A 53-year-old man presented to our practice in March 2016 with worsening symptoms of psoriasis despite continuation of methotrexate therapy. His medical history was significant for psoriasis, diagnosed at the age of 20, and major depressive disorder. Methotrexate, 30 mg weekly, and folic acid supplementation, 1 mg 6 times per week, were initiated 2 years earlier to treat psoriasis, which covered approximately 70% of his total body surface. This medication combination successfully treated the psoriasis for the last 2 years by resolving almost 100% of his psoriasis without significant gastrointestinal or other adverse effects. He noticed recurrence of prior psoriatic lesions and new psoriatic lesions covering 80% of his total body surface approximately 4 to 5 weeks after he began using L-methylfolate, 15 mg daily, for the treatment of depression. On examination, sharply demarcated, brick-red, scaly plaques were evident.

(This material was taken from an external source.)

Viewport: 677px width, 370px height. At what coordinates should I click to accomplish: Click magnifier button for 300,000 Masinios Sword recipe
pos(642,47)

In addition to methotrexate and folic acid, the patient received a combination regimen of 0.005% calcipotriene cream, 0.05% desonide gel, 3 mg alprazolam for anxiety, 25 to 50 mg diphenhydramine for sleep, 60 mg duloxetine ER daily, and 300 mg bupropion daily for further treatment of depression. The patient reports being prescribed L-methylfolate by his psychiatrist for a recently discovered homozygous C677T mutation on the MTHFR gene, thereby decreasing his ability to reduce folate into the biologically active methyl-folate and possibly increasing his risk of poor response to psychiatric treatment. The patient reports transient improvement in depressive symptoms shortly after administration of L-methylfolate. Methotrexate was discontinued because of the worsening of his psoriasis symptoms, and he received his first dose of adalimumab, 0.8 mL subcutaneously, shortly after discontinuation of methotrexate; he noticed improvements to his psoriatic lesions approximately 8 to 22 days thereafter. The patient reports experiencing a headache and nasal congestion immediately after administration of adalimumab but no other adverse effects. He remained stable at his most recent follow-up several months after administration of adalimumab.

Discussion

To our knowledge, this is the first report describing the interaction of L-methylfolate and methotrexate in the context of any medical condition. To date, treatment of psoriasis in patients receiving L-methylfolate specifically has not been studied and no guidelines have been established. The successful treatment by an immune biologic agent with an entirely different mechanism of action combined with the fact that this patient was stable on methotrexate before administration of L-methylfolate, suggests that a drug interaction between the 2 caused the patient's psoriatic flare. The medical literature reports that, consistent with our case, folate administered concurrently with methotrexate often alleviates side effects of methotrexate therapy but hinders efficacy of treatment. Given that methotrexate's successful treatment of psoriasis is owing to inhibition of folate metabolism, it is logical that concurrent administration of L-methylfolate, folate's most biologically active metabolite, would significantly reduce its efficacy. Furthermore, the dose equivalence of folate and L-methylfolate is likely not equivalent, with L-methylfolate being a more potent chemical for many patients because conversion of folic acid to the biologically active L-methylfolate is highly variable owing to genetic variations and mutations in the MTHFR gene, resulting in many individuals who are unable to metabolize folate into L-methylfolate. Therefore, L-methylfolate administered to a poor metabolizer of folate, such as the patient presented here, would result in a much higher equivalent dose than that of folate alone.

As a new and potentially more potent form of folic acid supplementation, L-methylfolate may cause significantly decreased methotrexate efficacy for the treatment of psoriasis, and providers should be aware of this possible drug interaction. In the future, dermatologists should consider the use of other systemic agents, such as the immunobiologics, to treat psoriasis in patients receiving L-methylfolate for depression. We present this case to highlight the implications of this new medication and how it may affect remission in psoriatic patients successfully treated with methotrexate.